Lágrimas joined KVCR on February 24 and will serve a one-year contract. He is filling the void left by Alfredo Cruz, who has taken a leave of absence to focus on his health.

Lágrimas will manage all aspects of the station’s public television and radio programming on Channel 24 and 91.9 FM, respectively. He will also oversee First Nations Experience (FNX), the first and only nationally distributed TV channel exclusively devoted to Native American and World Indigenous content, created in partnership between KVCR and the San Manuel Band of Mission Indians.

Green Ribbon Award Goes To Kimbark Elementary

Students at Kimbark Elementary School see their environmentally conscious efforts as a way of life.

They recycle as much as possible, are vigilant about conserving water, and love spreading their concern for Mother Earth with other students from across the San Bernardino City Unified School District.

And, state officials are taking notice.

The California Department of Education recently recognized Kimbark Elementary as a Green Ribbon School, an honor that went to fewer than 30 public schools across the state.
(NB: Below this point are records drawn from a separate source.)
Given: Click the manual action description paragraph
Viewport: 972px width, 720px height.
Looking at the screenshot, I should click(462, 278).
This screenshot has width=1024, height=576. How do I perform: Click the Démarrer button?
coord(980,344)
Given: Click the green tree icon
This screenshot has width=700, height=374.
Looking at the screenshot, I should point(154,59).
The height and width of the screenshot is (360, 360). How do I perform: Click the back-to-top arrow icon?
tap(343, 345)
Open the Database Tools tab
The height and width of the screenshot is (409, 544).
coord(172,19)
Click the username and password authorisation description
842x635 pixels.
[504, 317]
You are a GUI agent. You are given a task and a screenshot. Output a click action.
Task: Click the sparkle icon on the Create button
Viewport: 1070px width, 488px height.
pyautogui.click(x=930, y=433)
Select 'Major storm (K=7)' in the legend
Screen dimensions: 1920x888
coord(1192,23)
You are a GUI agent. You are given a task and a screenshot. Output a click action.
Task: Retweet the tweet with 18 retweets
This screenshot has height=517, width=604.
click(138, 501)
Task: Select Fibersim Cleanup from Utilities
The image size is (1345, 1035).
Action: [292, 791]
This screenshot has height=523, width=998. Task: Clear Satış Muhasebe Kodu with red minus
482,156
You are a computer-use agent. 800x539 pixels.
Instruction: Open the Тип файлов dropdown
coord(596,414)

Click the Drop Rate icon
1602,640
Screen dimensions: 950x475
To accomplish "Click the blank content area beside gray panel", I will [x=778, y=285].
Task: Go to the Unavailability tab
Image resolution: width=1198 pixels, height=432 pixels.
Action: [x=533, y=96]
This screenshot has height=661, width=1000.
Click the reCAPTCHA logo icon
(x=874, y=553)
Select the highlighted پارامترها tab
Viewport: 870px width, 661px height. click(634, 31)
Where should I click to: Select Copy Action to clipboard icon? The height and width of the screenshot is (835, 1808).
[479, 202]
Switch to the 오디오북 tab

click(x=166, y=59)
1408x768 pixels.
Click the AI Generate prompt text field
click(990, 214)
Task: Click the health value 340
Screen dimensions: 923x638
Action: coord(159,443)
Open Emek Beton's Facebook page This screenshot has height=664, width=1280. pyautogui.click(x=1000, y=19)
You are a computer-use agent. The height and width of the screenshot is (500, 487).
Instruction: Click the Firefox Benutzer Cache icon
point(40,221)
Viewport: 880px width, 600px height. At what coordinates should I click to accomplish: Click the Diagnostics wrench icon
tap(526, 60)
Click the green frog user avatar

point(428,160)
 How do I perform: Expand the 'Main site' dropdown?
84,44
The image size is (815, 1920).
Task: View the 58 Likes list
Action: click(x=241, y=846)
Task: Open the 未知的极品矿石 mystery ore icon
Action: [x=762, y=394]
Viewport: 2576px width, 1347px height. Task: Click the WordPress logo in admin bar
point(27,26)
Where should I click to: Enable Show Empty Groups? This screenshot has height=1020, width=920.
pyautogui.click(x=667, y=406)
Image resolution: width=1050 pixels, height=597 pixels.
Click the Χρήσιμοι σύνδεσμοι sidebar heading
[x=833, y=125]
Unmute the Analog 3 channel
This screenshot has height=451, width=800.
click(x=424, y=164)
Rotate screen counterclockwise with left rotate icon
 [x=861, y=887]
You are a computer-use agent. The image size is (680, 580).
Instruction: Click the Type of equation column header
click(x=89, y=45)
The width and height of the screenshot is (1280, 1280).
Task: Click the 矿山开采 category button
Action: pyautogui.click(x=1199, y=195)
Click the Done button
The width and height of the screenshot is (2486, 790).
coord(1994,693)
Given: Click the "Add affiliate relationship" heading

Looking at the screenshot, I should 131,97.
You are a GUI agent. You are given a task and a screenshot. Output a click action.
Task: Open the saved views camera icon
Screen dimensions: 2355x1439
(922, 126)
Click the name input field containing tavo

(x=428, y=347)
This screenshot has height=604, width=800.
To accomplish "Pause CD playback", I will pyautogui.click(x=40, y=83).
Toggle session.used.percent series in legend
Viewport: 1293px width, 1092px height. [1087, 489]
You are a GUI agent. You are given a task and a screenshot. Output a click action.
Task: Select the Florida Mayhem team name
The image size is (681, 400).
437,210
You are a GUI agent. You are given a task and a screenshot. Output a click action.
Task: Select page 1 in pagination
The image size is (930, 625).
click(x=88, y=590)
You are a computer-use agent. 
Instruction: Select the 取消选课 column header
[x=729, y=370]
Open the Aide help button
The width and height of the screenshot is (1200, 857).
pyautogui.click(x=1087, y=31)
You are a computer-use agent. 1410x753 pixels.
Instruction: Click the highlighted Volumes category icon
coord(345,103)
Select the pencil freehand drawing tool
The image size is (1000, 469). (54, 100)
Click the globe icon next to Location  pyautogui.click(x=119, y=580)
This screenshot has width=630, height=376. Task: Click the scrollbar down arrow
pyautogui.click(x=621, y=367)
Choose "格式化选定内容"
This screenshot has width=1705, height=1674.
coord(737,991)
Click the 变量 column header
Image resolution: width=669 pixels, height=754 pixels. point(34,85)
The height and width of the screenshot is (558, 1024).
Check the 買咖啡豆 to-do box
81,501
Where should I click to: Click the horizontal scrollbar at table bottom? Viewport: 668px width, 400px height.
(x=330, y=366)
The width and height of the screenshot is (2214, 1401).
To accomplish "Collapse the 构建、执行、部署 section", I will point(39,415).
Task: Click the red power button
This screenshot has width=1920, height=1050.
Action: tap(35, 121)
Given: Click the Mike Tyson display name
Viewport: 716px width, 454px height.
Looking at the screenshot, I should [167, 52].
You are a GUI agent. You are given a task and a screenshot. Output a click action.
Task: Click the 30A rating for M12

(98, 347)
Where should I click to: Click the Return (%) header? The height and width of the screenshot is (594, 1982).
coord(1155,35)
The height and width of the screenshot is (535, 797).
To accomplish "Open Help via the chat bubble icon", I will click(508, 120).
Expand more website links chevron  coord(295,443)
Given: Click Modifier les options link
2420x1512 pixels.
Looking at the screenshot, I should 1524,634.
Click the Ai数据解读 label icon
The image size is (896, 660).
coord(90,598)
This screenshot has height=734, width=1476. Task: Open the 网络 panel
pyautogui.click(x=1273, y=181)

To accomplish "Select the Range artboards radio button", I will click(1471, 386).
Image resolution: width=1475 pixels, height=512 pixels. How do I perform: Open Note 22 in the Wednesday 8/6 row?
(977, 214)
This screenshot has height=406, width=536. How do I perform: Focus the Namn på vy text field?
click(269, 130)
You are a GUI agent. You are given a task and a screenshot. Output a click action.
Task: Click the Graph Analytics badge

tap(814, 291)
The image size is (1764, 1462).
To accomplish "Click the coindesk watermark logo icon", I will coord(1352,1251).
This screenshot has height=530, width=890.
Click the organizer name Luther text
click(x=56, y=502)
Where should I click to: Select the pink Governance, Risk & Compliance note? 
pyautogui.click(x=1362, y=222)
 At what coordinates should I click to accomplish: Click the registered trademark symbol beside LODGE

The award acknowledges schools that demonstrate exemplary achievement in three key areas: environmental impact, student and staff health and wellness, and environmental education.  Kimbark was honored by State Superintendent of Public Instruction Tom Torlakson at a ceremony held at Redondo Union High School on March 3.

“These schools and districts serve as role models for their students in two important ways,” said Torlakson, who started his public service career as a high school science teacher and coach.  “First, they manage their own facilities wisely by saving energy, conserving water, and reducing their impact on the environment. Next, they provide innovative education programs that teach students about nature, the importance of clean air and water, and how to make good choices to preserve the environment for future generations.”

As a magnet school with an environmental emphasis, Kimbark Elementary students have always focused on conservation as a way to reduce their impact on the planet, said Principal Mario Jaquez.

That focus became even more evident in the last year, when the state’s drought dried up one of two wells in the unincorporated, semirural community of Devore, where Kimbark is located. Students turned that near crisis into an opportunity to conserve water.

“Our students and parents understand why our grass isn’t green,” Jacquez said. “They know that we’re being water wise.”

Aside from significantly reducing its water use by 92 percent from 2013 to 2016, Kimbark Elementary also cut its greenhouse emissions by 40 percent as part of the District’s energy conservation program. And, plans are underway to decrease student’s reliance on plastic water bottles by turning to stainless steel, canteen-type bottles, Jacquez said.

Kimbark students are spreading their concern for the environment across the District by teaching other students to recycle. Recently, fifth- and sixth-grade students in the Kimbark Environmental Leadership Program, also known as KELP, visited Belvedere Elementary School in Highland to help children learn how to be better stewards of the environment.

This spring, Kimbark students will put on “Recycle,” an original musical funded by a $12,000 grant from the San Bernardino Fine Arts Commission.